In that contribution he appealed to his "fellow South Africans" to take three steps which he said was needed. They are:

  • “Start a process where all civil servants (SOE’s included) are required to reapply for their jobs. And henceforth only employ on merit, not by virtue of contacts, favours, social requirements or nepotism.
  • Establish a world class skills development system (education) immediately to support a growing and thriving economy.
  • Remove all obstacles to employment. Do not ‘’create jobs’’ but stop preventing willing people from creating their own jobs".

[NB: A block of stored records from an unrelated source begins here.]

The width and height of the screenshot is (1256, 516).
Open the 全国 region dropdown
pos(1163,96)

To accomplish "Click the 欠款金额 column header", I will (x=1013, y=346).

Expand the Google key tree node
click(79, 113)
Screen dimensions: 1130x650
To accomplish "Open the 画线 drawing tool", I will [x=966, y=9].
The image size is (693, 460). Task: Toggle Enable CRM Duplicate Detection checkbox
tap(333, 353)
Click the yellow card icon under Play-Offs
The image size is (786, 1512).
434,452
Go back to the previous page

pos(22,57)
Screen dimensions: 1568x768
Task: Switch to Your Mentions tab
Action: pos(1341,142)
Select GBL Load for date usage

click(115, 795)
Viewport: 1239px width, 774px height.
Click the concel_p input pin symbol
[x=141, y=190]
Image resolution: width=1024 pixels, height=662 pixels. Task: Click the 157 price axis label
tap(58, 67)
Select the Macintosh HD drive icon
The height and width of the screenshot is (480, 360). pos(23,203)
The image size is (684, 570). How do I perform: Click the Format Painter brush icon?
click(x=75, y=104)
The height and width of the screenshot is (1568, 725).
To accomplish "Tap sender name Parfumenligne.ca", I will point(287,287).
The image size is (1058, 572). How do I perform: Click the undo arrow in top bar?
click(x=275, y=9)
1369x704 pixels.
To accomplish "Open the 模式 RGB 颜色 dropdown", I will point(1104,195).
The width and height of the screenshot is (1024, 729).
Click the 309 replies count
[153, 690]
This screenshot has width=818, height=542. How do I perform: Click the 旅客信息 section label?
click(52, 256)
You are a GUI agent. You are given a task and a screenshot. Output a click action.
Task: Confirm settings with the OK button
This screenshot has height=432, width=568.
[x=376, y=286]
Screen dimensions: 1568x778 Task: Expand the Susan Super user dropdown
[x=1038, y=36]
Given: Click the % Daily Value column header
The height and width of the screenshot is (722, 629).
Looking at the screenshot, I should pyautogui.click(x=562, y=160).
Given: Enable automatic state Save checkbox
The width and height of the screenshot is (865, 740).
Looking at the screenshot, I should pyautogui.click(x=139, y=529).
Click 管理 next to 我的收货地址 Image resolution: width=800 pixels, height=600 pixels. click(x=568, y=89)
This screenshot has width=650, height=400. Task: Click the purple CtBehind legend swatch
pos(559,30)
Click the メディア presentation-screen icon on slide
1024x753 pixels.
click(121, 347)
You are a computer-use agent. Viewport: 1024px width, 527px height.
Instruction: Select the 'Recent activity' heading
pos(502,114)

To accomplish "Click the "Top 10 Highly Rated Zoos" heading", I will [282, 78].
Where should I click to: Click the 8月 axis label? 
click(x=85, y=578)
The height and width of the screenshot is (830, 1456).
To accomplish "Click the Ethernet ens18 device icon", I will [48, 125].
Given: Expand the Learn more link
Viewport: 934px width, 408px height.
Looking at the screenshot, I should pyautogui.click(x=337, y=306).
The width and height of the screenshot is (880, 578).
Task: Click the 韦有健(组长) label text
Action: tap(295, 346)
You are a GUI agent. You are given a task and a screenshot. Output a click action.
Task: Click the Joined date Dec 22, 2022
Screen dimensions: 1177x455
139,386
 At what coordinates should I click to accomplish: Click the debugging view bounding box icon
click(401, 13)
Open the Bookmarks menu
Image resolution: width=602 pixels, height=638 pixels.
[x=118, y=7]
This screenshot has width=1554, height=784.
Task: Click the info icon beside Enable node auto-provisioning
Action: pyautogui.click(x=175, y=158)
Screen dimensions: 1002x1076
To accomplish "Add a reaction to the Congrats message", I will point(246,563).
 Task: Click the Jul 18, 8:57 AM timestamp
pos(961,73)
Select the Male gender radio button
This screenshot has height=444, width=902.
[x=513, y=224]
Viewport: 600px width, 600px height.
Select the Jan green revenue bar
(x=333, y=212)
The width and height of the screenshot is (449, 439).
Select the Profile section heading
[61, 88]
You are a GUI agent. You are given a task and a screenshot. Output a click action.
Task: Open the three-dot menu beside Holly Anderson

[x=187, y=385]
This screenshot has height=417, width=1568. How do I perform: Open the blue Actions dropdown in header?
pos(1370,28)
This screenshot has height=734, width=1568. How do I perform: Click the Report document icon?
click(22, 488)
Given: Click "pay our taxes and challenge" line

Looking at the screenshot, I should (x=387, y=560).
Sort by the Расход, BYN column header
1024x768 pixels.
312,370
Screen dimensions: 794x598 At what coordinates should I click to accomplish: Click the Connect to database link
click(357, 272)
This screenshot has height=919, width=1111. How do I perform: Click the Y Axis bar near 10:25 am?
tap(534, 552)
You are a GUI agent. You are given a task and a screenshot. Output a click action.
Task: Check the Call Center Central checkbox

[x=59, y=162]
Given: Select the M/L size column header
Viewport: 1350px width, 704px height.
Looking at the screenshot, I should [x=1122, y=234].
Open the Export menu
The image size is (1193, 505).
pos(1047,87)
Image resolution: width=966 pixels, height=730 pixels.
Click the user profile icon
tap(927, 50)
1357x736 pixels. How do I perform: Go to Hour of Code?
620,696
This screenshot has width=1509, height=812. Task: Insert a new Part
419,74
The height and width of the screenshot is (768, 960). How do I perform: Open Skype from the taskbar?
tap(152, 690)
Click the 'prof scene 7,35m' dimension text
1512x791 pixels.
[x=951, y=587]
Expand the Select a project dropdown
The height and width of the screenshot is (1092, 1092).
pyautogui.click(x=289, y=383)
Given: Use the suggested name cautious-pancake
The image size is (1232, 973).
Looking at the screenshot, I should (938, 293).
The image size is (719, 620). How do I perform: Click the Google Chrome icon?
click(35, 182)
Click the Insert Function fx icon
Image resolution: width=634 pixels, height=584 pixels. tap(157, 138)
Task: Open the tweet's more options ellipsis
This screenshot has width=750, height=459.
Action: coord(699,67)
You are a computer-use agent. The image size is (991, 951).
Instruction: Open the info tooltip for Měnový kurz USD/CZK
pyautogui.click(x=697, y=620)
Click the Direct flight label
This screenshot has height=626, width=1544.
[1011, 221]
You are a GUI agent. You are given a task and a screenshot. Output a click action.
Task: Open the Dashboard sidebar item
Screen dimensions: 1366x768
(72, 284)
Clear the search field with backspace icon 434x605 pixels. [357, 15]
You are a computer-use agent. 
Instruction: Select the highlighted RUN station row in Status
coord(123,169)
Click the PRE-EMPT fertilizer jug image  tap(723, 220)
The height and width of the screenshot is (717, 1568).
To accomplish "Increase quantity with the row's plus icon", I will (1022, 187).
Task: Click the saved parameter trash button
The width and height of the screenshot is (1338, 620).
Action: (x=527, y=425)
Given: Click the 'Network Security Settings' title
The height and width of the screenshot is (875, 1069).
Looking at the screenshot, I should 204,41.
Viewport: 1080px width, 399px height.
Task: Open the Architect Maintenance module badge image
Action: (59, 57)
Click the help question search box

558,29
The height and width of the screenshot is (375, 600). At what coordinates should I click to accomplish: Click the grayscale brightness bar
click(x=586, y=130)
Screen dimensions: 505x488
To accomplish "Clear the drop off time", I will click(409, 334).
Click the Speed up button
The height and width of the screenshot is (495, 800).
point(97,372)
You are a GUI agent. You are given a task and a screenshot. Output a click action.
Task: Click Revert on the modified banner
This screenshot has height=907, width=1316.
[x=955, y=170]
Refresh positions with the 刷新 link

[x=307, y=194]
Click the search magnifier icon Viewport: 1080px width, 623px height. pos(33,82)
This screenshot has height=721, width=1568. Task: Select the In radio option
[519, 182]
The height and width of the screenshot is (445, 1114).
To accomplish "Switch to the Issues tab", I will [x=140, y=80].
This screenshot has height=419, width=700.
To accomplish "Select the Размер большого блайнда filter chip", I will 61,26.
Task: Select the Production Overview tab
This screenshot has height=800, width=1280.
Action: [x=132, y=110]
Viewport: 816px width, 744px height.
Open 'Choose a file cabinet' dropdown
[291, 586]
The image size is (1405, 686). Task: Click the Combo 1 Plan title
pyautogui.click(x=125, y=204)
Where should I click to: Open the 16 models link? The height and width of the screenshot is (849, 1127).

He went on to say: "Don’t tell me it’s not possible, it has been done before. However, a very first step would be for all of us to hold our political leaders in office accountable for doing what is required”.
In today's Insight he specifically deals with the question of political leadership and calls for the resignation or removal of President Zuma. This, incidentally, occurs against widespread rumours of definite moves to see this happen. But there are questions: Firstly, who would replace President Zuma? And secondly, how does the successor go about reducing corruption? In other words how does he go about achieving that first goal which Dawie Roodt has set for South Africans?

One supposes that most informed and concerned people would agree with Peter Bruce who in last week's Sunday Times pressed the case for Cyril Ramaphosa, while acknowledging the considerable hurdles he faces. As regards Roodt’s statement that clearing up corruption is possible, and has been done before, all we need to do is look at Nigeria.


President Muhammadu Buhari, who was elected President in March this year, has yet to appoint his cabinet and he is quite specific as to the reason. First, he intends recovering millions of dollars of funds which were stolen during previous administrations; and secondly, he is taking time to scrutinise all candidates for office for any trace of corruption, so setting an example for Africa.